Rather, the concerns voiced by the bishops-and by the elders they consulted in drafting the statement-are over the meaning and purpose of marriage. To that end, the signatories declare their “commitment to what we understand to be the traditional, spiritual, and Indigenous understanding of marriage,” and conclude that, therefore, they “cannot accept any changes that might be made without consultation with our communities.”
In an interview with the Anglican Journal, MacDonald noted that while he and his fellow bishops understand the importance of contributing to the conversation, they were “reluctant to do it” because they felt that, due to general ignorance among non-Indigenous people about traditional Indigenous social structures, “this type of cross-cultural communication generally does not work in our favour.”
Indeed, the statement pointed out that many Indigenous Anglicans feel that their perspectives and opinions are not well represented in current debates over human sexuality.
“At present, we do not hear our concerns and approach in either side of this very strained discussion,” the bishops said. “Our approach is not understood by either.”
The 1,716 word statement also said that while Canadian society at large views marriage as a “social contract between two people” with an emphasis on individual choice and freedom, “for our elders marriage is a ceremony of community and the primary place where we enact our understanding of Creation and the relationship of God to the universe.”

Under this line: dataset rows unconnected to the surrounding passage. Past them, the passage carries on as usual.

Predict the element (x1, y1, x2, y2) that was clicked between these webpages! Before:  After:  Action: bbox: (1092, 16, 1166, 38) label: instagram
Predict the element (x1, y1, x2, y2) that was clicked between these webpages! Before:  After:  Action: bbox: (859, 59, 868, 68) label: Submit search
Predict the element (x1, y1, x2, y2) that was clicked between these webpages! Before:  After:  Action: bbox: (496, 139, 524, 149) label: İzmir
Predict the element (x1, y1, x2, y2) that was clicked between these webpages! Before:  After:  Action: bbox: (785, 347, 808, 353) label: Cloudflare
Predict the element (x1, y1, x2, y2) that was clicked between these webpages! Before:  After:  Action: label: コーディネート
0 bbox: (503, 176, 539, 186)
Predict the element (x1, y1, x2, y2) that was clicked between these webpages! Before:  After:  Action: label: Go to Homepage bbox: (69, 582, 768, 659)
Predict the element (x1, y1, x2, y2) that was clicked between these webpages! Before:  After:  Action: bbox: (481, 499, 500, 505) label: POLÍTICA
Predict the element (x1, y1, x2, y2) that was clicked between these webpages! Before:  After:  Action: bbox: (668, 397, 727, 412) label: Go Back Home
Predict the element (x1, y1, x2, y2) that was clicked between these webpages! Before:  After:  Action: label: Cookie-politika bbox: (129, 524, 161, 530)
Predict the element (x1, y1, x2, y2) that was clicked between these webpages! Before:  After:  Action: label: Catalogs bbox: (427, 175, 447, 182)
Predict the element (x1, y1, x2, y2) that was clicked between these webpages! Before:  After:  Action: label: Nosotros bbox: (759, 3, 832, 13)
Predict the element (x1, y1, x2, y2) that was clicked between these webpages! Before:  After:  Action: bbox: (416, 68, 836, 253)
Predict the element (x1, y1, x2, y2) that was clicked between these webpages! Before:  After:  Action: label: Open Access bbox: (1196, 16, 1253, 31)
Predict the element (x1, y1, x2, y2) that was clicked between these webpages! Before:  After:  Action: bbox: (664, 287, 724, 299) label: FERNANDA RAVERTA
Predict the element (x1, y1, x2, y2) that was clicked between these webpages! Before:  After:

The commission on the marriage canon was established by Council of General Synod in fall 2013, in response to a resolution approved at General Synod to bring a motion regarding same-sex marriage to its 2016 meeting. As part of its mandate, the commission solicited opinions from various bodies within the church as well as ecumenical partners and individuals in Canada and overseas. The submissions can be found on the Anglican Church of Canada’s website.